When you turn to the phone, one of the first steps you have to figure out is who to call. This is the expertise location or question-routing problem in social QA research. At a high level, this seems like a great computer science problem. You have people as nodes, and their relationships and interactions as edges, and you want to model people’s interests and expertise, as well as the frequency and recency of their interactions with each other. You will use these models to route questions. Your mind races with possible algorithms and user modeling approaches to apply. Yes, conceptually you would probably be correct with many of these ideas, but in practice, building Aardvark is much more complex and difficult.
First, you must figure out how to build accurate user models for each user on the whole Web, even with sparse data for many users, including brand new users of your system.
Second, you have to scale this system to millions of users, and be able to do the question routing in milliseconds. You also want to try and get answers that are good and return them as quickly as possible.
Third, potential answerers (read: humans) are finicky: they do not want you to spam them; they do not like being interrupted if they are in the middle of another conversation; and they don’t like it when you call them up at weird hours of the day (no matter if you know their time zone or not). In order words, you must deal with the real human context and its associated social interaction.
Finally, you need to socially engineer the growth of this system, so that early users get experiences good enough to rave about your service and recommend it to other users. You want to build trust, and you want a network effect, such that, as each user joins the system, the whole system becomes even more useful to those already there.
Before Aardvark, social QA systems used a wide variety of techniques to route questions, most often using experience/reputation points or monetary rewards as incentives. Many services, such as Yahoo! Answers focused on building communities, and turning the act of answering into a point-based game. Instead, Horowitz, Kamvar and their team at Aardvark pushed the envelope and built a different service that focused on getting answers as quickly as possible; from someone you are socially connected to; and who is likely to be an expert on the topic. How did they do it?

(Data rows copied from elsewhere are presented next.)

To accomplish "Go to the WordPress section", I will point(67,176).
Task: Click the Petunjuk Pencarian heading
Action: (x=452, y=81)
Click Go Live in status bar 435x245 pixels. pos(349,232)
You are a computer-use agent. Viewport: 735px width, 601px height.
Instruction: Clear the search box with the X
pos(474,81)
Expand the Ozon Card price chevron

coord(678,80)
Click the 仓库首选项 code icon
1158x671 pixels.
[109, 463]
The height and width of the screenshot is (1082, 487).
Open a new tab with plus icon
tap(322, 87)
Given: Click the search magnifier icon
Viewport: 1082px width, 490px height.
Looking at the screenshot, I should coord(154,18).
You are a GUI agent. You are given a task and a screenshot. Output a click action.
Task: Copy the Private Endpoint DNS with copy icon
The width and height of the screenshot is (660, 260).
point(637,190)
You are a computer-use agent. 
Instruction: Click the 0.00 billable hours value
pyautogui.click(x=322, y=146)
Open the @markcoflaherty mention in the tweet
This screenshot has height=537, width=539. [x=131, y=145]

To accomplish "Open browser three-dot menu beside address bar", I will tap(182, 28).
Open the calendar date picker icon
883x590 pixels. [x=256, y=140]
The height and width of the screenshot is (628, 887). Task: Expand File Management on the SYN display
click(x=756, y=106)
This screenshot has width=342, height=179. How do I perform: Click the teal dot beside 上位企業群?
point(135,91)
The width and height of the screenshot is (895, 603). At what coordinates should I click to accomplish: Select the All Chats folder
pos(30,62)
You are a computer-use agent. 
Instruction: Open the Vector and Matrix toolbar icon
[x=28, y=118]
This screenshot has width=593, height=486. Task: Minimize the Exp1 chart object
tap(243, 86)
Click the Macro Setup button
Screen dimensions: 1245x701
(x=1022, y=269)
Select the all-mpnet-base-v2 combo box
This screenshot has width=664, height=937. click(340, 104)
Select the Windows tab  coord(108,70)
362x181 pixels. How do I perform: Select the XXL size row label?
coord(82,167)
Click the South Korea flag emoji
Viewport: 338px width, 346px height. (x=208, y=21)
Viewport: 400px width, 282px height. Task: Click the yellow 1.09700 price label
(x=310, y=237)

On speed: By connecting Aardvark to a chat service (Google Chat), it exploited and delivered on that expectation of immediacy. In our age of instant knowledge via search engines and Wikipedia, this impedance match is a particularly nice touch that, perhaps ironically, humanizes the experience so it feels like a phone call. Interestingly enough, in a pioneering QA system called AnswerGarden, Mark Ackerman observed that users were often more satisfied when an answer came back quickly, even if the answer was somewhat less than perfect.1
On social interactions: Aardvark places emphasis on the social interaction just as much as getting the information—just as if there was a smart assistant who knew your Rolodex and made that phone call for you. Indeed, in Evans and Chi,2 we showed how social interactions were present and pervasive throughout the information seeking episode—before, during, and after the core search task.
On expertise: Aardvark skillfully exploited the design knowledge gained from years of search engine research to scale the algorithms so that it can route those questions to others who are most likely able to answer it at that very moment. In fact, they followed the original meme of describing the "anatomy" of a search engine in describing their own system—a meme worth repeating in all areas of computer science involved in engineering real-world systems.
Users want one thing—getting their questions answered immediately. Search engines have played that role for many years now. It can be argued that the greatest impact computers have had on the human endeavor is the Web search engine, whose development and refinement seems to be the epitome of computer science. That was before the Web truly became social. In the brave new social Web, search will be different, and reading this paper will give you a sense of the direction social search engines are headed.